**Information given**
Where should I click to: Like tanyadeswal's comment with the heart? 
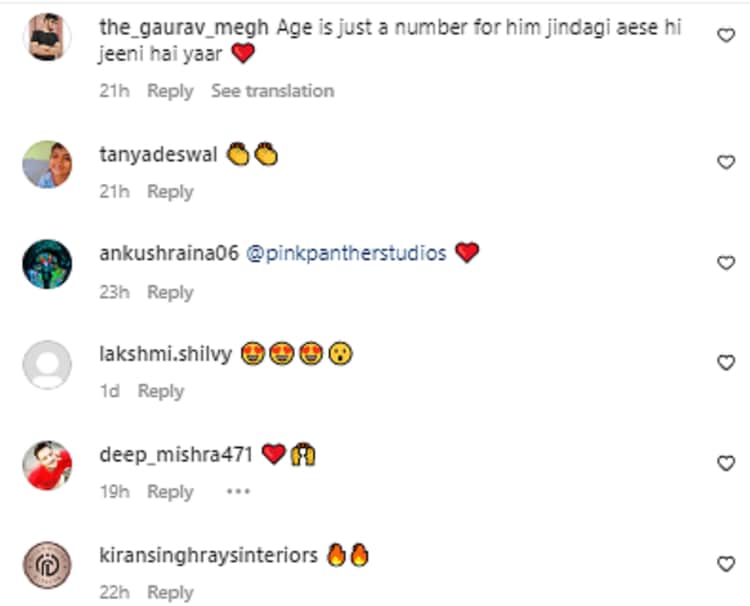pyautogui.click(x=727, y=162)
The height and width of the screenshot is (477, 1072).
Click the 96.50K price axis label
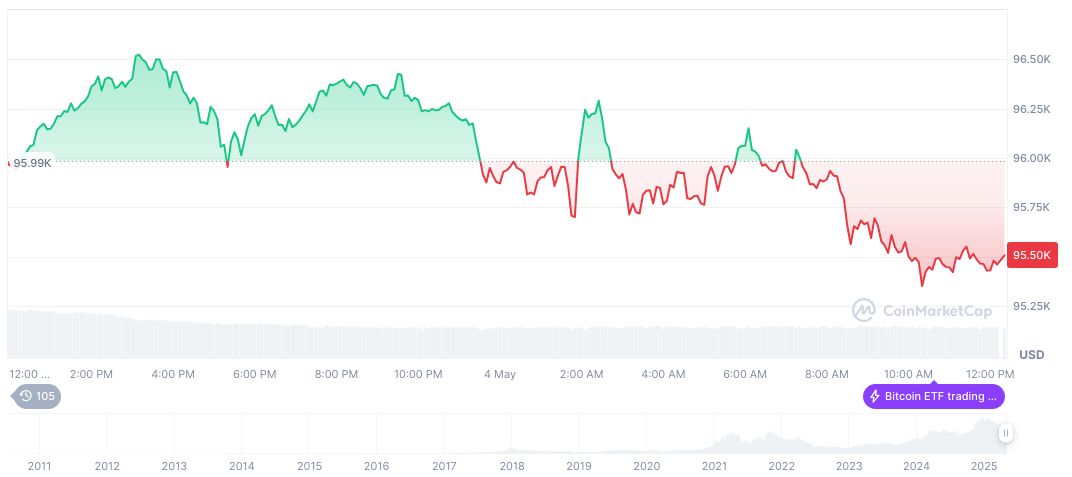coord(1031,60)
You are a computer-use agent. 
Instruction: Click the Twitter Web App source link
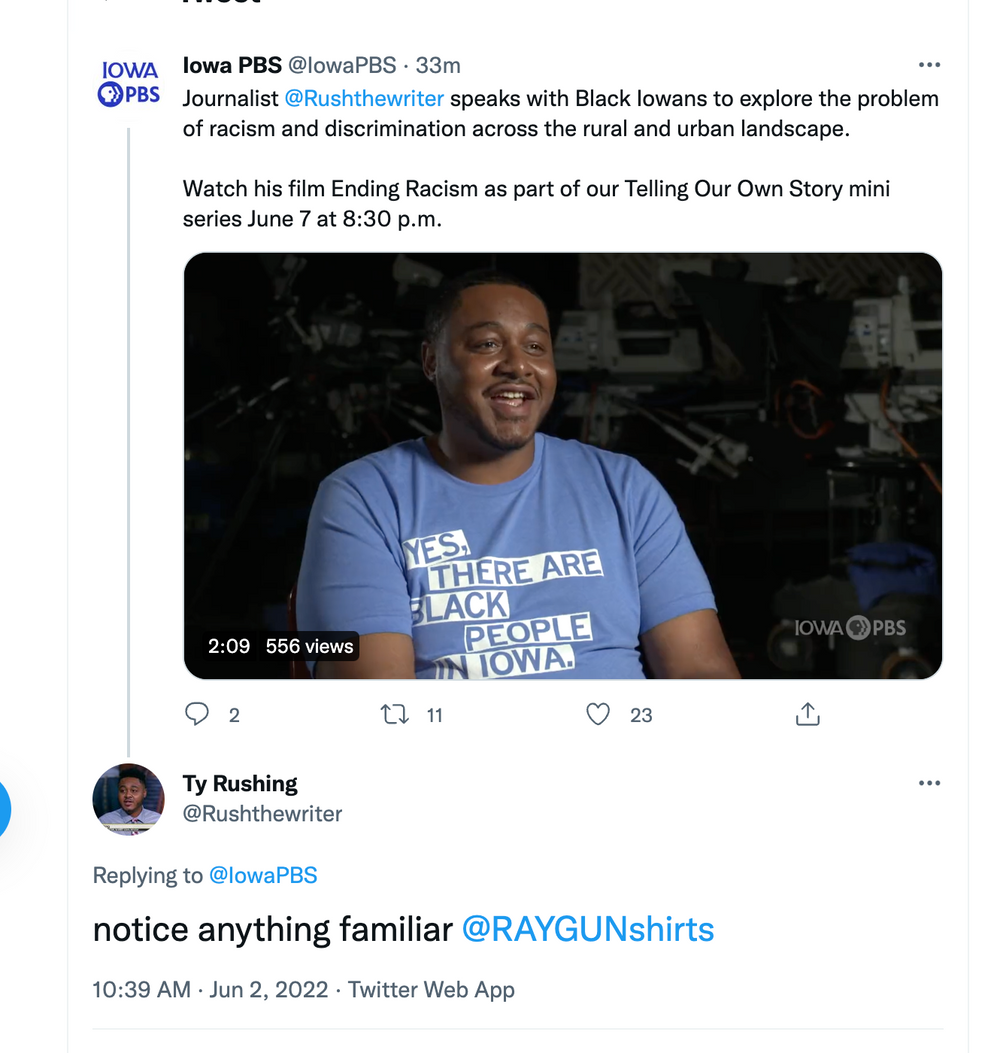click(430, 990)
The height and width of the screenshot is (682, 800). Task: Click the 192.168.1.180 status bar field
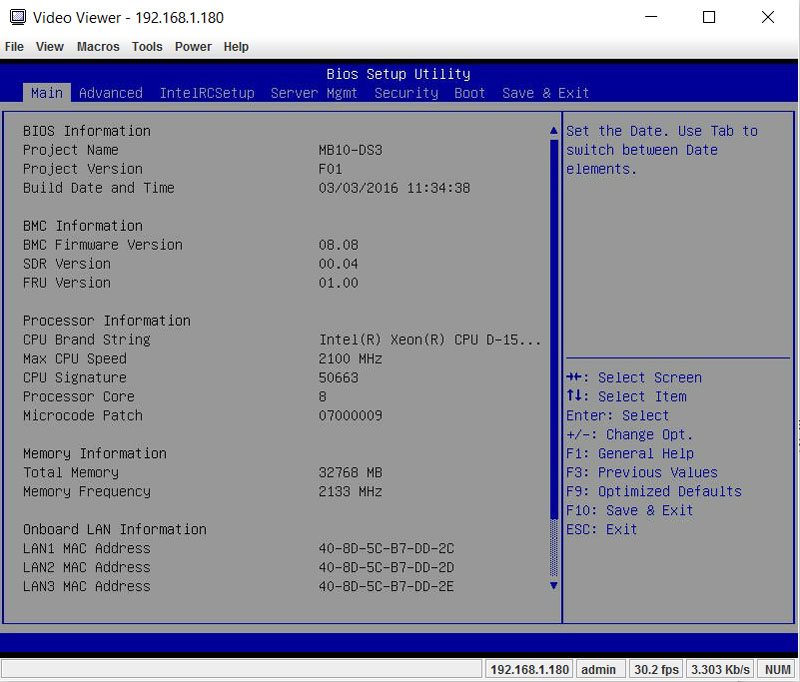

**Short exercise**
Please change every "screenshot" in the listing above to "image", keeping all other text unchanged, and leave out the pictures.

**The completed task**
Where should I click to: Like tanyadeswal's comment with the heart? 
pyautogui.click(x=727, y=162)
The height and width of the image is (477, 1072).
Click the 96.50K price axis label
coord(1031,60)
You are a computer-use agent. 
Instruction: Click the Twitter Web App source link
click(430, 990)
The height and width of the image is (682, 800). Task: Click the 192.168.1.180 status bar field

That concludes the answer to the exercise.